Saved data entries
+ + + + + + +
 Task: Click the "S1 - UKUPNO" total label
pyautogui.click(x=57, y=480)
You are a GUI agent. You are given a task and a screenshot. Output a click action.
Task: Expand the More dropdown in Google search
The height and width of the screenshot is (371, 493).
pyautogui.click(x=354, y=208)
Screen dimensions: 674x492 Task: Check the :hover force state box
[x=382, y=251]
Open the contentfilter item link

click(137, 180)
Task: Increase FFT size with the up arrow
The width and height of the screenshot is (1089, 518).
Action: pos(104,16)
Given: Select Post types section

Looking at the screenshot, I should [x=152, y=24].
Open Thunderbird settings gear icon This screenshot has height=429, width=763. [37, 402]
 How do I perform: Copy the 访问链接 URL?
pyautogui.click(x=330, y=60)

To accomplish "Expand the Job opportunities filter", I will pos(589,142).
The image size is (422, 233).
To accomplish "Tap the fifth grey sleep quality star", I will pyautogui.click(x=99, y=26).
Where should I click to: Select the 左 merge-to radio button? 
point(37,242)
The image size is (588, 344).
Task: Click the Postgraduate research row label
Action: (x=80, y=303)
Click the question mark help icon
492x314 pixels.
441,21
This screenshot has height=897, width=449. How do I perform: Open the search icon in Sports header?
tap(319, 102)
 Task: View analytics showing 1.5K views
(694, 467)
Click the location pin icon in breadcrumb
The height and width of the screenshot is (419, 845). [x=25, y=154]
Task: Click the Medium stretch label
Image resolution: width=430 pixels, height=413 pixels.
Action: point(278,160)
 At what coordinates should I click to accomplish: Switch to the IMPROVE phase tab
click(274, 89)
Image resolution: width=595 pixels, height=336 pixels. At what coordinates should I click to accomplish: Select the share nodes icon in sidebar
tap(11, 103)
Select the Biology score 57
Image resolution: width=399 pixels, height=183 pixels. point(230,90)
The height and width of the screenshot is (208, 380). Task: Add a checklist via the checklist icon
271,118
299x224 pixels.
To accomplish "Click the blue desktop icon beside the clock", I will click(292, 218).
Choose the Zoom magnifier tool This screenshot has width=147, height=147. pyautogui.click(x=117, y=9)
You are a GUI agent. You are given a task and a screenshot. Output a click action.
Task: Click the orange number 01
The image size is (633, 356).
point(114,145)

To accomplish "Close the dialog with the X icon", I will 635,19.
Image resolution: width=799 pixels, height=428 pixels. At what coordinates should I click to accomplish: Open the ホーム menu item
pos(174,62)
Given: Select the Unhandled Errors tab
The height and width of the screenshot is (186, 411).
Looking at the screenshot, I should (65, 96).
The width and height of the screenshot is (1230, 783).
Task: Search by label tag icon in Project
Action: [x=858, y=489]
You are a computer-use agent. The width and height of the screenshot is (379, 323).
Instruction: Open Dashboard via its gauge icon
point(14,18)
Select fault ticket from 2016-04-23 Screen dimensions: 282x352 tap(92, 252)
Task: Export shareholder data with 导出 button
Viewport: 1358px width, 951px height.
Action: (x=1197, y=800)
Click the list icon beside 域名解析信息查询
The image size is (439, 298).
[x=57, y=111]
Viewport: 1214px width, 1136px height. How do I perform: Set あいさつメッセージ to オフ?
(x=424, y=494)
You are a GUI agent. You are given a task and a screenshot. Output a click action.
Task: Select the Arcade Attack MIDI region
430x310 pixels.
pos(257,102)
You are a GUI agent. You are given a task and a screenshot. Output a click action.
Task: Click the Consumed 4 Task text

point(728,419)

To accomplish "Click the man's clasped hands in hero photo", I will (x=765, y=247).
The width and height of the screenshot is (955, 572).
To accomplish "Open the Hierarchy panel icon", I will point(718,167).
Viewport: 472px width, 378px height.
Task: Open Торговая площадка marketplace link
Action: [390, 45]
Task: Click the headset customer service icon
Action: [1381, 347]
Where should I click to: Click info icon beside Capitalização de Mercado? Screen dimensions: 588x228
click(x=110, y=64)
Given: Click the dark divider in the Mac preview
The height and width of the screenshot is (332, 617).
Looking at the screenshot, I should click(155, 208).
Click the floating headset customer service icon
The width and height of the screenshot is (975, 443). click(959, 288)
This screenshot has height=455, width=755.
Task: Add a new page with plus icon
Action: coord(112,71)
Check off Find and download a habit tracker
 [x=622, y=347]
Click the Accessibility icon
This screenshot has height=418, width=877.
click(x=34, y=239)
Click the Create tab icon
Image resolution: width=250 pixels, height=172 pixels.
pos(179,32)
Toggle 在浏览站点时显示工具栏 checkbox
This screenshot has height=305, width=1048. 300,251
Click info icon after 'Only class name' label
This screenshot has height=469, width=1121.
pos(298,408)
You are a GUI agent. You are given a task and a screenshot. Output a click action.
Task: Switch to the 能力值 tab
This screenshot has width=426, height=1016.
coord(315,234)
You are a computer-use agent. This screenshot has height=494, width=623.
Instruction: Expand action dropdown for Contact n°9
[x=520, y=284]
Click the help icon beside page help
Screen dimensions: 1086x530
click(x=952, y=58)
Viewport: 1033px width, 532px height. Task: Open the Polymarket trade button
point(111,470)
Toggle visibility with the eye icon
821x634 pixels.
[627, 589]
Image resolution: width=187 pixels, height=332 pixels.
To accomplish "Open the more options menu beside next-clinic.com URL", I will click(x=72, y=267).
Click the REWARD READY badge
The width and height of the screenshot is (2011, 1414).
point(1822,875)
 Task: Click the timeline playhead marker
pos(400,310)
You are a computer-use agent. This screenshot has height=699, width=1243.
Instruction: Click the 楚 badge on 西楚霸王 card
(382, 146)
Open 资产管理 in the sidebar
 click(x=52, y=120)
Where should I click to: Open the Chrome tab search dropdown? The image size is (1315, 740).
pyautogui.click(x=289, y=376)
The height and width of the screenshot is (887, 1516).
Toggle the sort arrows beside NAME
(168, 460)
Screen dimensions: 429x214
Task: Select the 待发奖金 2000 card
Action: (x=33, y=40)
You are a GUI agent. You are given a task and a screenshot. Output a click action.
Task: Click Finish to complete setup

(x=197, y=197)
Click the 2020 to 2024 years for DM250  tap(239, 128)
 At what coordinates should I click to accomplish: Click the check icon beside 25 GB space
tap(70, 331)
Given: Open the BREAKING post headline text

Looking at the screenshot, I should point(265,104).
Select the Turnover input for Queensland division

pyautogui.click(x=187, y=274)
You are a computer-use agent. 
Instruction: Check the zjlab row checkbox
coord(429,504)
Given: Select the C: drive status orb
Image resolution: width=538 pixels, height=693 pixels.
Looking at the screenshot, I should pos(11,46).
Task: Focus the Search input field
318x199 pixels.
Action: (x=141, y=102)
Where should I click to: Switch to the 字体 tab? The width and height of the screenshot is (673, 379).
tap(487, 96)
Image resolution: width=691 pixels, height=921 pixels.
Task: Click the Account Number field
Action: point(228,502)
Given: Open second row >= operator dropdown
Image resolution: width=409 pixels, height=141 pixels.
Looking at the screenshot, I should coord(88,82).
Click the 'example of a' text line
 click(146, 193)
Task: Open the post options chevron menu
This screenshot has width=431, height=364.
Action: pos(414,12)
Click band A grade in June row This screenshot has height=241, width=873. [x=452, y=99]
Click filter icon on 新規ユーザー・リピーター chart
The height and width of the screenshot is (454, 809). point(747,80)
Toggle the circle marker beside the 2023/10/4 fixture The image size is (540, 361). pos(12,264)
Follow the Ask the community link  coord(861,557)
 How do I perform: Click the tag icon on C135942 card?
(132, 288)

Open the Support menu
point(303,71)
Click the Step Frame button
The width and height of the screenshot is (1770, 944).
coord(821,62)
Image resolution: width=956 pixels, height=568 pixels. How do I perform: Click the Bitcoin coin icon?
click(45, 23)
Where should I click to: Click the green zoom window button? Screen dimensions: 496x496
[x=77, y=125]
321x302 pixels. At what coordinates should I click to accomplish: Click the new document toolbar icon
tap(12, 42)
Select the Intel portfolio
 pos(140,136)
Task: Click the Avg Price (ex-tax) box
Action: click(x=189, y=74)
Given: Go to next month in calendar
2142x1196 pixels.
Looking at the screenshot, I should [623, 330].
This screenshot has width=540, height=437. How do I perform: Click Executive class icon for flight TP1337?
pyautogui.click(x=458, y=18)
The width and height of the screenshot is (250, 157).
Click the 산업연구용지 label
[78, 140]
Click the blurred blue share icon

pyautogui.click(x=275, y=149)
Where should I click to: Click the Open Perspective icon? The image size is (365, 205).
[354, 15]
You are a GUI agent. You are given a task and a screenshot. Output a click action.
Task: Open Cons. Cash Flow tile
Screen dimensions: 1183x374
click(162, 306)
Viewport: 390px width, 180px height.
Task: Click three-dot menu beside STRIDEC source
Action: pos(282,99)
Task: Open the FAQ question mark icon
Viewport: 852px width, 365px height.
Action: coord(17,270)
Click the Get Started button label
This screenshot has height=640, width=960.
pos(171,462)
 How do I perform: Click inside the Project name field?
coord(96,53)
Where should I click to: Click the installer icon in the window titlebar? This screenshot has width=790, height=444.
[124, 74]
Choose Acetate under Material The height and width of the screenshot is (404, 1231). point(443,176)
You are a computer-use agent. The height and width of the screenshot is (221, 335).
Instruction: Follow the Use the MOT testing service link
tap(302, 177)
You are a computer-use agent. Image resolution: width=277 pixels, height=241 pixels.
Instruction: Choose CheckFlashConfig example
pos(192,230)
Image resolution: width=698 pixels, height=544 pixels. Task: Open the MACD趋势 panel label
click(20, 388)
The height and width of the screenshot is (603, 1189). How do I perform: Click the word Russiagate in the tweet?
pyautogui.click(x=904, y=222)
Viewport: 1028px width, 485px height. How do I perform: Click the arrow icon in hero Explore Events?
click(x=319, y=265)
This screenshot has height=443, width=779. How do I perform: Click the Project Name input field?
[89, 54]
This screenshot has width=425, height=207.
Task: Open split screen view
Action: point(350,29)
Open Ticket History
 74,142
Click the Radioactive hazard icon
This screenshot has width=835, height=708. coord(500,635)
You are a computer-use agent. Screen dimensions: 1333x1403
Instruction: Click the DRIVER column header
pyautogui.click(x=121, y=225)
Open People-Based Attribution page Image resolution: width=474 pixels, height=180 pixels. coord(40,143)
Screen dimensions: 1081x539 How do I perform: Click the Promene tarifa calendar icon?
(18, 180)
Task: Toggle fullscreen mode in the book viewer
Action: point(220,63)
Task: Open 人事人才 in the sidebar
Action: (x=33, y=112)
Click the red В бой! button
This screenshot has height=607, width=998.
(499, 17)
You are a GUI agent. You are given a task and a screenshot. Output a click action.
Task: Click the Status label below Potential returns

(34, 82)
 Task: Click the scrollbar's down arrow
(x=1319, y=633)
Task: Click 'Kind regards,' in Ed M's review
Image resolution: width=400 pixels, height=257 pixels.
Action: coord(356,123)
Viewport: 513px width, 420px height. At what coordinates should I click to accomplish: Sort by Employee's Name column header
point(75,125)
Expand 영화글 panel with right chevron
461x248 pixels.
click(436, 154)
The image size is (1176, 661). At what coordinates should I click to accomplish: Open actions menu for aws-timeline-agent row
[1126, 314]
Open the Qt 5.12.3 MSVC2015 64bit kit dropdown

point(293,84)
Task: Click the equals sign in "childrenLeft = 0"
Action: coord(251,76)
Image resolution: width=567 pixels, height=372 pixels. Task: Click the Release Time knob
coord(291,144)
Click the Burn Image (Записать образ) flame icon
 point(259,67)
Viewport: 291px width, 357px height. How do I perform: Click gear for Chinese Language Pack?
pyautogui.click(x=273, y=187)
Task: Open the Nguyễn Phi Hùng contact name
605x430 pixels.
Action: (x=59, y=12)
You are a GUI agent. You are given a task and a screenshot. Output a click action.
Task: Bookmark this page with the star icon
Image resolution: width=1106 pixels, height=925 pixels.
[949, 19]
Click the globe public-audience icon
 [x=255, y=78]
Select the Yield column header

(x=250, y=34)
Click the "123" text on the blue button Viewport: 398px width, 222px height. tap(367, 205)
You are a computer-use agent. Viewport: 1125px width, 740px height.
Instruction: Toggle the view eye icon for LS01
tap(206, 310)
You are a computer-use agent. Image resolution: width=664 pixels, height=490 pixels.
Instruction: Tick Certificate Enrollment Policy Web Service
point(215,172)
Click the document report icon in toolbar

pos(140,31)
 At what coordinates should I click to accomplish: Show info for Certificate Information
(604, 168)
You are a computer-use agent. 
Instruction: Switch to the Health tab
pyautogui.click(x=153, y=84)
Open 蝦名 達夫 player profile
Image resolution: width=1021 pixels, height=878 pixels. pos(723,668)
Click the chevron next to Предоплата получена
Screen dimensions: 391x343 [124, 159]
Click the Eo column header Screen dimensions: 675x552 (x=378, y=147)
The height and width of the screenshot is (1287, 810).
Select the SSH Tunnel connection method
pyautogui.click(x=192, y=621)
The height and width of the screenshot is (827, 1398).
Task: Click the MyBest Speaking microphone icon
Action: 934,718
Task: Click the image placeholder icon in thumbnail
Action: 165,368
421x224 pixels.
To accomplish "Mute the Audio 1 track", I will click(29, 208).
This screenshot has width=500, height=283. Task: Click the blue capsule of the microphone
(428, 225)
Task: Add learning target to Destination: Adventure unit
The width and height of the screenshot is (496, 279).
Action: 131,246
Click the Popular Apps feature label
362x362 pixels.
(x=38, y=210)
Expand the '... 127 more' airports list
+ + + + + + +
WHAT IS BEING ASKED => Each of the lines from the one that contains "605x430 pixels." through the last line of the data needs to be repeated exactly, with no others.

ANSWER SPACE =>
605x430 pixels.
Action: (x=59, y=12)
You are a GUI agent. You are given a task and a screenshot. Output a click action.
Task: Bookmark this page with the star icon
Image resolution: width=1106 pixels, height=925 pixels.
[949, 19]
Click the globe public-audience icon
 [x=255, y=78]
Select the Yield column header

(x=250, y=34)
Click the "123" text on the blue button Viewport: 398px width, 222px height. tap(367, 205)
You are a computer-use agent. Viewport: 1125px width, 740px height.
Instruction: Toggle the view eye icon for LS01
tap(206, 310)
You are a computer-use agent. Image resolution: width=664 pixels, height=490 pixels.
Instruction: Tick Certificate Enrollment Policy Web Service
point(215,172)
Click the document report icon in toolbar

pos(140,31)
 At what coordinates should I click to accomplish: Show info for Certificate Information
(604, 168)
You are a computer-use agent. 
Instruction: Switch to the Health tab
pyautogui.click(x=153, y=84)
Open 蝦名 達夫 player profile
Image resolution: width=1021 pixels, height=878 pixels. pos(723,668)
Click the chevron next to Предоплата получена
Screen dimensions: 391x343 [124, 159]
Click the Eo column header Screen dimensions: 675x552 (x=378, y=147)
The height and width of the screenshot is (1287, 810).
Select the SSH Tunnel connection method
pyautogui.click(x=192, y=621)
The height and width of the screenshot is (827, 1398).
Task: Click the MyBest Speaking microphone icon
Action: 934,718
Task: Click the image placeholder icon in thumbnail
Action: 165,368
421x224 pixels.
To accomplish "Mute the Audio 1 track", I will click(29, 208).
This screenshot has width=500, height=283. Task: Click the blue capsule of the microphone
(428, 225)
Task: Add learning target to Destination: Adventure unit
The width and height of the screenshot is (496, 279).
Action: 131,246
Click the Popular Apps feature label
362x362 pixels.
(x=38, y=210)
Expand the '... 127 more' airports list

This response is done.